Os momentos de incerteza tornam necessária a criação de um modelo, um plano ou uma metodologia de gestão a ser seguida. Por esse motivo e também por recomendação do órgão supervisor – Previc -, é que as entidades fechadas de previdência complementar devem fazer uma gestão baseada em risco. Na Forluz, essa gestão conta com diversos documentos e normas que servem como parâmetros na identificação, análise e tratamento dos riscos, de acordo com a probabilidade de ocorrência e seu impacto nas tarefas da Entidade. Ela conta também com a capacitação de toda a equipe, tornando o processo conhecido e entendido por todos os colaboradores. Cada área possui ainda ao menos um representante que é denominado "multiplicador", responsável por apoiar os gestores na condução dos processos envolvendo os riscos e por realizar auditorias internas em outras áreas, sob coordenação da gerência de Compliance e Governança, a fim de garantir que os riscos estejam sob controle e preparar a Fundação para demais processos de auditorias.
Como funciona
Todos os riscos identificados na Forluz foram mapeados pela Assessoria de Riscos juntamente com os gestores, analisados pela Diretoria Executiva, e registrados em um sistema específico para esta finalidade.

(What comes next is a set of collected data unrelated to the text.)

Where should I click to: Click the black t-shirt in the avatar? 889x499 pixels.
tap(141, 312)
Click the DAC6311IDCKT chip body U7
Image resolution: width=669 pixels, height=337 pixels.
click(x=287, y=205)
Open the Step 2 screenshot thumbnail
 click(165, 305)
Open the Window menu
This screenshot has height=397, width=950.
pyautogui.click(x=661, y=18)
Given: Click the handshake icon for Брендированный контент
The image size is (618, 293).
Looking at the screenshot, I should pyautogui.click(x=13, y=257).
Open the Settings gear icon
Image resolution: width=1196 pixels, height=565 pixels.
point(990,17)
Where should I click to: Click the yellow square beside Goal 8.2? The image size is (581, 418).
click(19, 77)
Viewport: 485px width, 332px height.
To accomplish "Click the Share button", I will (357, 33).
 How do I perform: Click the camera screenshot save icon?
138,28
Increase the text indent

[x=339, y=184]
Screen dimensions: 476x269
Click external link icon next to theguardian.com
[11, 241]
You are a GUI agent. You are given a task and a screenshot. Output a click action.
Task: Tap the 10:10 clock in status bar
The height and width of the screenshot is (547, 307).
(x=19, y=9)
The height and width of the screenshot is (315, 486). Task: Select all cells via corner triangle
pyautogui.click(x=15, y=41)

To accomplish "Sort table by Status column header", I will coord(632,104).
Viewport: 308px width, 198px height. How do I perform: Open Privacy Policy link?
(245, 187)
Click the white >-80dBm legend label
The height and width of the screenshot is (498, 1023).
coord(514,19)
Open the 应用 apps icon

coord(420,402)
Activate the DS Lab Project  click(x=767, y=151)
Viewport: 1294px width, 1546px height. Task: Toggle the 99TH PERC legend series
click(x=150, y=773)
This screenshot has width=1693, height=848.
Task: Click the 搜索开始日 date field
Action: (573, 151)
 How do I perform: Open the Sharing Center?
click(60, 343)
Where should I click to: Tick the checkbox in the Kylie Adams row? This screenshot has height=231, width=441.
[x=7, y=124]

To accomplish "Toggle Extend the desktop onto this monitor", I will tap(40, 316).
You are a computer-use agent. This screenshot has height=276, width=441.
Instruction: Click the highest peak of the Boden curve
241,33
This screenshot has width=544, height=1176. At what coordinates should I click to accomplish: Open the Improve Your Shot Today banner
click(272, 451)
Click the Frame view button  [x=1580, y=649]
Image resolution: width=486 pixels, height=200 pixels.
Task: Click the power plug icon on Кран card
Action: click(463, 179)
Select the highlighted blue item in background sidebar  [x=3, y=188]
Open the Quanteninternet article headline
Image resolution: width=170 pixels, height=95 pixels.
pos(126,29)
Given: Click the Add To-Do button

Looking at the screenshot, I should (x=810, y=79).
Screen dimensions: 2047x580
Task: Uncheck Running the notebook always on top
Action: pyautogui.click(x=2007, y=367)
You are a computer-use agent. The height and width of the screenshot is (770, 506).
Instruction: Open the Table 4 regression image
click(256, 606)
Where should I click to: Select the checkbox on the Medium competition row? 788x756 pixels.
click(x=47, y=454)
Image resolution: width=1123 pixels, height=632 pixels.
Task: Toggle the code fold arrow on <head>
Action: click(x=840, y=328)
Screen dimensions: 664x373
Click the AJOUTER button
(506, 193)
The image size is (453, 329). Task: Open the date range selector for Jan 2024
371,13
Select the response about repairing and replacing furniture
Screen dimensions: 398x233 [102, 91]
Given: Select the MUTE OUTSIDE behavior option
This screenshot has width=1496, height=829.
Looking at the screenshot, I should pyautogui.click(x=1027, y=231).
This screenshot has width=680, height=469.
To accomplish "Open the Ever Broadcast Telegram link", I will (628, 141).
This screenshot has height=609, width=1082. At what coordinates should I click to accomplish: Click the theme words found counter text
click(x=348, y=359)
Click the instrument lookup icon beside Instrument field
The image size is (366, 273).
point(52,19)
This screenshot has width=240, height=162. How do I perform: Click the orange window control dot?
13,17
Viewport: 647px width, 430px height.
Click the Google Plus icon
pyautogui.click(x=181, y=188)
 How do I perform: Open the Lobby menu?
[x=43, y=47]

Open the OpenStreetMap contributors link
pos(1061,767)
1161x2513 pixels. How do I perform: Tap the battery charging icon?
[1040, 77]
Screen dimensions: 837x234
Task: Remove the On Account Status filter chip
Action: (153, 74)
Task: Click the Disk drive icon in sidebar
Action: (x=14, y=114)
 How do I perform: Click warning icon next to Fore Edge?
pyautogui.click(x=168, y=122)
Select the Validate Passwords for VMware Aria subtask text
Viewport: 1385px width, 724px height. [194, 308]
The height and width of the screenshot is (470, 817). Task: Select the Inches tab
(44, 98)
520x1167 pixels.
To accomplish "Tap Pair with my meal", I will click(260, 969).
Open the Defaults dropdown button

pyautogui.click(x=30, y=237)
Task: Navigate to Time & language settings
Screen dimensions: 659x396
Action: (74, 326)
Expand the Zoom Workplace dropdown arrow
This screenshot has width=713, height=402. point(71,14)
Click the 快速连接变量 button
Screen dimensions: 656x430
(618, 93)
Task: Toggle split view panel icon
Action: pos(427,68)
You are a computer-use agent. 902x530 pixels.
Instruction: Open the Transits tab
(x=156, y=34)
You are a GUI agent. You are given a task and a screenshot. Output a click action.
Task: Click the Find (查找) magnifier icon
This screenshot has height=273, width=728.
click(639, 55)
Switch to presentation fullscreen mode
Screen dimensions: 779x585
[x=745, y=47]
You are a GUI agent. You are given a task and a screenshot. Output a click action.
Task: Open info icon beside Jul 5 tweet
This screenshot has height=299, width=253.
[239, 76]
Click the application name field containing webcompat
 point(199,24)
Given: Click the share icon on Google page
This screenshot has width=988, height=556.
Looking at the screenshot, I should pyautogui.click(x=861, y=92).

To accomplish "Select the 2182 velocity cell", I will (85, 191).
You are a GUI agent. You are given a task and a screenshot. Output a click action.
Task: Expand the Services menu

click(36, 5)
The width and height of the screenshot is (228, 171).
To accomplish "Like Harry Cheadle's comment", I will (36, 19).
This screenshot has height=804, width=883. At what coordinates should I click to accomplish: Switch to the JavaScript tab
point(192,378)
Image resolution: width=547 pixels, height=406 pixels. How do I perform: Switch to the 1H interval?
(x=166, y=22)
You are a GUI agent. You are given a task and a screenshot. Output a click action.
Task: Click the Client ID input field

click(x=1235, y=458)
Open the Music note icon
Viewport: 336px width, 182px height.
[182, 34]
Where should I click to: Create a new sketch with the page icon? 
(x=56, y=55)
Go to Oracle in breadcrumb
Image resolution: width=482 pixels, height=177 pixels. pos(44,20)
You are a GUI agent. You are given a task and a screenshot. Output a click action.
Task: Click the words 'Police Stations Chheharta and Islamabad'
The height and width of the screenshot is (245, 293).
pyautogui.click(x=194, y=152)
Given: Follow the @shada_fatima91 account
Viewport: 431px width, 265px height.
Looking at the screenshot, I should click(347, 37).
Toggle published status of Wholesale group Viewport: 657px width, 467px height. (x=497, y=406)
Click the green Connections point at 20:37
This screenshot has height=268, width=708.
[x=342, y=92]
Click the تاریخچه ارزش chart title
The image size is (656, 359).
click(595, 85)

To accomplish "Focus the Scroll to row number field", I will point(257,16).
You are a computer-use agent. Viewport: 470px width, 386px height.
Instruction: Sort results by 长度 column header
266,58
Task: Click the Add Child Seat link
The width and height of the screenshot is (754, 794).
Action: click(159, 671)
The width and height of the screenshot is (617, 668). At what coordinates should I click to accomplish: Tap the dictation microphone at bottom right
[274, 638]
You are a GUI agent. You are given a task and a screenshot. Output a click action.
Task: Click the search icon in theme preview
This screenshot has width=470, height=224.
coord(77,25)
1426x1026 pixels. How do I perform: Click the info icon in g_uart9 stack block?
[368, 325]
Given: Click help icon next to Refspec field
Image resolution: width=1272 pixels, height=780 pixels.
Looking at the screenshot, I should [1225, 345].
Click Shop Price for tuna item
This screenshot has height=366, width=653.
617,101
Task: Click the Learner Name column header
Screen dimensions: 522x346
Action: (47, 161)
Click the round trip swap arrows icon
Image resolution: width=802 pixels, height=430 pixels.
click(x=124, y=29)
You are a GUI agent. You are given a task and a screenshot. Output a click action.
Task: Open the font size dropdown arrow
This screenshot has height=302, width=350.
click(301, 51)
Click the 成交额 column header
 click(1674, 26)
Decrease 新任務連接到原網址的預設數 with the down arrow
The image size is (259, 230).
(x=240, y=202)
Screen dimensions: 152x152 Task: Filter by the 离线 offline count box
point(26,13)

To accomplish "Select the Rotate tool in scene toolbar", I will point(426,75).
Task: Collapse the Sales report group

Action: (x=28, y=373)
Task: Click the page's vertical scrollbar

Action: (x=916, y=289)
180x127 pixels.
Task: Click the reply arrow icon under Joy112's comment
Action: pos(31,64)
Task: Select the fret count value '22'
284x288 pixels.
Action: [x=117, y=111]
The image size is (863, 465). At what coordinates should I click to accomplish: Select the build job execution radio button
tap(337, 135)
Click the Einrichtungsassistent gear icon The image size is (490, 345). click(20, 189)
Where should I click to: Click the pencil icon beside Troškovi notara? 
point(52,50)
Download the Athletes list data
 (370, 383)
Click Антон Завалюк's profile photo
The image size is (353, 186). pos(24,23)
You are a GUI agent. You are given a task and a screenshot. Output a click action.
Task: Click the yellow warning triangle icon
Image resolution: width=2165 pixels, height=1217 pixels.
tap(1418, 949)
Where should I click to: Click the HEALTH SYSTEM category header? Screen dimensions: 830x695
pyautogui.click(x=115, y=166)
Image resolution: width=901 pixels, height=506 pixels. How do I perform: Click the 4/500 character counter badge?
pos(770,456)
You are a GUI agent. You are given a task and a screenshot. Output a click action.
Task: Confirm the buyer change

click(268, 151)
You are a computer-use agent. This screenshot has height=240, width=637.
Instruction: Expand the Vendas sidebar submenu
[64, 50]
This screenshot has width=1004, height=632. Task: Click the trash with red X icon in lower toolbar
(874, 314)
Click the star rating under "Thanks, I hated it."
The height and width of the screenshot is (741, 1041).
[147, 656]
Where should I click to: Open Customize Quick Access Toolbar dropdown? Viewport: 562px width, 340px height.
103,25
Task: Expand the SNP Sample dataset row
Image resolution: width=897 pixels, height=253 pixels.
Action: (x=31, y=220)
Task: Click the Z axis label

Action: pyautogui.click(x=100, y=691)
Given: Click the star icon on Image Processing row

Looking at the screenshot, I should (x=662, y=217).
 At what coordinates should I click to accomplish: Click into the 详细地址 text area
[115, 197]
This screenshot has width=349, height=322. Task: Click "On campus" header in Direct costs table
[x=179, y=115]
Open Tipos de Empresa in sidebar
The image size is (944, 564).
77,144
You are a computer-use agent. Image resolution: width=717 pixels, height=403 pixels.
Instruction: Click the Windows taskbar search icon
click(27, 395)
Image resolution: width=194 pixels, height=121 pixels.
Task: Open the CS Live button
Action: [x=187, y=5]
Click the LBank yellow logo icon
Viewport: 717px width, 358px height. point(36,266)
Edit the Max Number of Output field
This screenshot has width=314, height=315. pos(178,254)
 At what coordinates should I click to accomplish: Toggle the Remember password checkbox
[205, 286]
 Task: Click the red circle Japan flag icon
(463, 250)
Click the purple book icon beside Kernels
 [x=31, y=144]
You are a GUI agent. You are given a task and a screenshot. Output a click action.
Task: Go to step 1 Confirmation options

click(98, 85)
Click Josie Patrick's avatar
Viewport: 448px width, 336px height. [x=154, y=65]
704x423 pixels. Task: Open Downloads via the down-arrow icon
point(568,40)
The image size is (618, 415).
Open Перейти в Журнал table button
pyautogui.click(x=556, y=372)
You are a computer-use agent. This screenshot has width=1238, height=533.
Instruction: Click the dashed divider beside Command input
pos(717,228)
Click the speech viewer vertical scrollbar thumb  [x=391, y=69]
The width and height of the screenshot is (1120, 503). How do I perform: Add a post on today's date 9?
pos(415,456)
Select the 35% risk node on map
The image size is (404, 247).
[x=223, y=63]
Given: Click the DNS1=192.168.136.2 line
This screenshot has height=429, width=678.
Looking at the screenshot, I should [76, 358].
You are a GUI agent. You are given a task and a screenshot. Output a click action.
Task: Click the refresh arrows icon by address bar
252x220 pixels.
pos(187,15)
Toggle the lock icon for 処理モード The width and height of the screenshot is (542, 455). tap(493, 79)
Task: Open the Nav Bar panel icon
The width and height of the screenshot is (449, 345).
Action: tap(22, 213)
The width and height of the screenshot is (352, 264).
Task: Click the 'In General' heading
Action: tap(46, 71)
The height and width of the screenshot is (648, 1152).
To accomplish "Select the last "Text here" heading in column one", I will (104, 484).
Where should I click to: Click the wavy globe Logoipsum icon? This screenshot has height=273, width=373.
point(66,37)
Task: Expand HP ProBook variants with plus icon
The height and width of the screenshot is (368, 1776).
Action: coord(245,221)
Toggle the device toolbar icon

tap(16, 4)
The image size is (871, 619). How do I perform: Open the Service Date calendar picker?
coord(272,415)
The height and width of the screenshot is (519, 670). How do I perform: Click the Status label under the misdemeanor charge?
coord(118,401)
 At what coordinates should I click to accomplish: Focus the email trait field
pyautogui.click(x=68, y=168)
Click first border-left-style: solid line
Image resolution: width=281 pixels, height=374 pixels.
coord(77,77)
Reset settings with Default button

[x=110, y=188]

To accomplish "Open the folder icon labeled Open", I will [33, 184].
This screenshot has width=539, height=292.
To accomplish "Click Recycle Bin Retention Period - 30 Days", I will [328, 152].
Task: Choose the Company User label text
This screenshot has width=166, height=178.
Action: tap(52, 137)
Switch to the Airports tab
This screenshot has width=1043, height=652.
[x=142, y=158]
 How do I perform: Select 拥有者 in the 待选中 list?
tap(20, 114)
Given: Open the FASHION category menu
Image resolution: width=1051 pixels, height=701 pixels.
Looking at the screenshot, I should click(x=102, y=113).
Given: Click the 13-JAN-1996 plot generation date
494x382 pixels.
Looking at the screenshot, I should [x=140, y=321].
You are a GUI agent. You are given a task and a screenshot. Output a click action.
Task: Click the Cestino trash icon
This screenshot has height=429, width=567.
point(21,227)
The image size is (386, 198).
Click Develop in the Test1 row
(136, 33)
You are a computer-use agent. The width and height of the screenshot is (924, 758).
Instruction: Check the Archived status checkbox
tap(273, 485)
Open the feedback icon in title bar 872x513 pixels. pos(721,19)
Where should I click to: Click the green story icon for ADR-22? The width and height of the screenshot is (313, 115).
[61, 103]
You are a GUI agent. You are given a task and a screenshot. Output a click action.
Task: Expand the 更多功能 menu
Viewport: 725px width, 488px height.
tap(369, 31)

A cada seis meses, são feitas revisões desses riscos e de seus respectivos controles. Em caso de riscos residuais elevados ou controles com baixa eficácia, são estipulados planos de ação que minimizem suas chances de ocorrência e seus impactos.
Após avaliação dos riscos, dos controles e criação dos planos de ação, as áreas passam pelas auditorias internas, que seguem as premissas da norma ISO 31000. Por fim, a Diretoria Executiva realiza revisão crítica dos resultados dessas auditorias.
Para o gerente da Assessoria de Riscos, Antônio Carlos Bastos d'Almeida, o resultado deste processo é excelente. "Ter uma gestão baseada em riscos faz com que as pessoas tomem consciência da existência deles, de seu tamanho, de suas consequências e, assim, podem se preparar para mitiga-los. Risco é como uma moeda, de um lado carrega a oportunidade e do outro a ameaça. Fazer essa gestão não garante que os eventos não ocorram, mas nos dá a convicção de que iremos acertar mais do que errar e nos permite aproveitar oportunidades", afirma.
Reconhecida mundialmente
É todo este processo que prepara a Forluz, anualmente, para buscar a certificação da norma internacional de gestão de riscos ABNT NBR ISO 31000. Vale lembrar que a Fundação conquistou o certificado nos últimos quatro anos e, no início de julho, passou novamente pelas auditorias em busca de sua quinta certificação. Ao todo, 26 organizações em todo o mundo possuem este selo, sendo a Forluz uma delas. "Nós buscamos seguir as melhores práticas e padrões de gestão de riscos consagrados universalmente, para que os colaboradores, a gestão da Entidade, os conselheiros, o órgão supervisor e, acima de tudo, os participantes e as patrocinadoras fiquem tranquilos de que a Forluz está fazendo uma boa gestão dos riscos", explica Antônio Carlos.